• **Written task**:
Write out everything from the line containing "The height and width of the screenshot is (458, 1080)." down to the line containing "pyautogui.click(x=33, y=607)", both included, without changing anything.

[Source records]
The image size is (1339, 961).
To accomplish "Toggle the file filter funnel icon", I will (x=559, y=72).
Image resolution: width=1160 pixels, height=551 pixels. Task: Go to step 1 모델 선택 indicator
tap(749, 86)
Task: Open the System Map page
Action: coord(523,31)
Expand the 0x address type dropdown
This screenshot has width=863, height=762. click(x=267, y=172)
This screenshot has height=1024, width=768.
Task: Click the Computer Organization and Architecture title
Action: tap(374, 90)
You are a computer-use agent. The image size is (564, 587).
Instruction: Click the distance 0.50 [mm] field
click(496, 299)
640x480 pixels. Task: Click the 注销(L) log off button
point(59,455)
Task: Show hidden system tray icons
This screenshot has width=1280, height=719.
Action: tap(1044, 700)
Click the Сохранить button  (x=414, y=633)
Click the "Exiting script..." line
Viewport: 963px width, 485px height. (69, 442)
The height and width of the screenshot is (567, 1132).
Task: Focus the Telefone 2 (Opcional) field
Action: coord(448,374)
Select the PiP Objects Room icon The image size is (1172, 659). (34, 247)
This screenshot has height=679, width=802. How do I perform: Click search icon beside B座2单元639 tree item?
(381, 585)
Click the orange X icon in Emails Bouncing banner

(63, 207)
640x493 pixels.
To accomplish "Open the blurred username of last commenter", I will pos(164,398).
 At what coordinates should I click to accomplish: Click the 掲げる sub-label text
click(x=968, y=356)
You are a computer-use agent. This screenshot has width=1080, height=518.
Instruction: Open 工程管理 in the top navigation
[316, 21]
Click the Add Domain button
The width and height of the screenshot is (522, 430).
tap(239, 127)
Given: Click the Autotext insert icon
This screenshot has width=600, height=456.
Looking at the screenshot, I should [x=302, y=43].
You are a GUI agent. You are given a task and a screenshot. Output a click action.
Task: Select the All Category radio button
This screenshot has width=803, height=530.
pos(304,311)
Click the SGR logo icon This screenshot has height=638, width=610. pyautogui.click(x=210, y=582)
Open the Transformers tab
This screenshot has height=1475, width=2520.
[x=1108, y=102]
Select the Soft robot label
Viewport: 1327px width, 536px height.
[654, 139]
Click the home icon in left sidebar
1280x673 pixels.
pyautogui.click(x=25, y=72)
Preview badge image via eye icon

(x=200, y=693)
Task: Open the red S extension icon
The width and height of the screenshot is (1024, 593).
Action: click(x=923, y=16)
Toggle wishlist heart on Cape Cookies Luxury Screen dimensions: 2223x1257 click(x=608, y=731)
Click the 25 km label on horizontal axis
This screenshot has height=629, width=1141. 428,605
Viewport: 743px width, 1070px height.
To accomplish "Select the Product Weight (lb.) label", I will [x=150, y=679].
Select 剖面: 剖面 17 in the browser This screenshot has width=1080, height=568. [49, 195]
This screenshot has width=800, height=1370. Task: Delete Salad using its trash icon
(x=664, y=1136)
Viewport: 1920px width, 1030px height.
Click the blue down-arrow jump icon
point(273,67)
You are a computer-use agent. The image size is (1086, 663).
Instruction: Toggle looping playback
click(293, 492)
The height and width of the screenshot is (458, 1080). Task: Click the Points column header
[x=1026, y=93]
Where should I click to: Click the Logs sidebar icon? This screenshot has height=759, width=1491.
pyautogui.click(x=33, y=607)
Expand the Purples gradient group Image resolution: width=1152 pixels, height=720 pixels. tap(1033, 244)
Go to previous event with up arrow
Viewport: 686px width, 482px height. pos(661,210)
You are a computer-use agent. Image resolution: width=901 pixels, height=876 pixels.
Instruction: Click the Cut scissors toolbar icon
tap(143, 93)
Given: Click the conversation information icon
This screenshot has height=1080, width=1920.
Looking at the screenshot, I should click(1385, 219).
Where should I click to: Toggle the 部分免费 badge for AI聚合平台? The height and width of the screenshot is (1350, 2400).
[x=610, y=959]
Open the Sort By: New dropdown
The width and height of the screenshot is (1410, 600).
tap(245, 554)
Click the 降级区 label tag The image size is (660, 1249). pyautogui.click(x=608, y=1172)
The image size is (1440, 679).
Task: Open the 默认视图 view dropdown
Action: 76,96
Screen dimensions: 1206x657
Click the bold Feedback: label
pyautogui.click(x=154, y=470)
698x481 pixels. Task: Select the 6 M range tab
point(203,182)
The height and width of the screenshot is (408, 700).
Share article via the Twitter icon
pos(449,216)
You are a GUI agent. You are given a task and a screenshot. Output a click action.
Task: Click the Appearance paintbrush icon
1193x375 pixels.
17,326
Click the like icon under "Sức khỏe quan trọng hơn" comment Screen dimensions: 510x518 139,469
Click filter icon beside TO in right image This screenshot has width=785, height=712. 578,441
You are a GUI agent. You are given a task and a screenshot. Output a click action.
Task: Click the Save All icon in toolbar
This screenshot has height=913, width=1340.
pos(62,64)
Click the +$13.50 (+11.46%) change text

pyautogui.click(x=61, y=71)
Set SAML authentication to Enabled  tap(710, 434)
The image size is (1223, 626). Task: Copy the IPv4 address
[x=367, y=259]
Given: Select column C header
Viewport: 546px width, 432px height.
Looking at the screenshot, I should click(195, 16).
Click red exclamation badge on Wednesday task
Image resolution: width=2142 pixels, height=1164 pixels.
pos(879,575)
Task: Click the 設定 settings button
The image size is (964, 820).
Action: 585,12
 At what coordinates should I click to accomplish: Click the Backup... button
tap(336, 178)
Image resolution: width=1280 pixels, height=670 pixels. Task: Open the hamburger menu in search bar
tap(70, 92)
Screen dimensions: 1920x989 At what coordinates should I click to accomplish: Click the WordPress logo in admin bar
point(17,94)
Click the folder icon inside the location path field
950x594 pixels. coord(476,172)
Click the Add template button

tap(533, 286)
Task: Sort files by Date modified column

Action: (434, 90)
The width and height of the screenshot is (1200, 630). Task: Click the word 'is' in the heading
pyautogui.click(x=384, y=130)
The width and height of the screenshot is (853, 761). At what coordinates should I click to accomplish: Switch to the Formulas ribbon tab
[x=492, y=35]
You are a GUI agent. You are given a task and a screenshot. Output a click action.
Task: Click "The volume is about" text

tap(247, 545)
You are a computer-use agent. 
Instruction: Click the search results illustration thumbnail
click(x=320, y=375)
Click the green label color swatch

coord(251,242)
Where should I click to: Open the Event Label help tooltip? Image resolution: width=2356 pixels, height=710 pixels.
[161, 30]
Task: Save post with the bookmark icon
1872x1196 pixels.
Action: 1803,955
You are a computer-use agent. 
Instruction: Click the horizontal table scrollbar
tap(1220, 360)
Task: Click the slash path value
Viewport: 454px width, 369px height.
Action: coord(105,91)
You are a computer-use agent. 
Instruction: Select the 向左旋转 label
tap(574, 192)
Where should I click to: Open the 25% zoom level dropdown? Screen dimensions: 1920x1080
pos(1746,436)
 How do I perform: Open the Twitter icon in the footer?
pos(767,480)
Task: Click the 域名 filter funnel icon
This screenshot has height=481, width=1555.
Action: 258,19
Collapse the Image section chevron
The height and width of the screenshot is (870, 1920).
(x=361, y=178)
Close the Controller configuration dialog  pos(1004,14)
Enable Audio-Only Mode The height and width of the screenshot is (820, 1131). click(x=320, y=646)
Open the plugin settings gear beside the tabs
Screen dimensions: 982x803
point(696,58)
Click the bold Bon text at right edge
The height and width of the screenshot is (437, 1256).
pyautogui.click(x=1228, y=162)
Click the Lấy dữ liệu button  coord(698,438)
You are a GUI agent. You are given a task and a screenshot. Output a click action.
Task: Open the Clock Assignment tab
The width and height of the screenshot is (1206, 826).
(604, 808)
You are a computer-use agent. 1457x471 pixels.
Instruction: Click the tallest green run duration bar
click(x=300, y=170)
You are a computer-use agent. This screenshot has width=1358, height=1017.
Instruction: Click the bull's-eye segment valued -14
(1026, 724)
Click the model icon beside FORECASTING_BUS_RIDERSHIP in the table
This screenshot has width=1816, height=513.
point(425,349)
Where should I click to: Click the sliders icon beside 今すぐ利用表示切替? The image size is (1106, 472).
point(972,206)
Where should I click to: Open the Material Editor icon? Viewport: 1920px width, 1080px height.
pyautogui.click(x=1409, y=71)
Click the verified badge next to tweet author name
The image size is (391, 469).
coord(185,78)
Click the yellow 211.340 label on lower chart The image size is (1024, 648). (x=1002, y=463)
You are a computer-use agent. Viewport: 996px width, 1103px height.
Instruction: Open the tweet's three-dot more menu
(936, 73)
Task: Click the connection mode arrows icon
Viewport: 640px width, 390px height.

• **The answer**:
The height and width of the screenshot is (458, 1080). Task: Click the Points column header
[x=1026, y=93]
Where should I click to: Click the Logs sidebar icon? This screenshot has height=759, width=1491.
pyautogui.click(x=33, y=607)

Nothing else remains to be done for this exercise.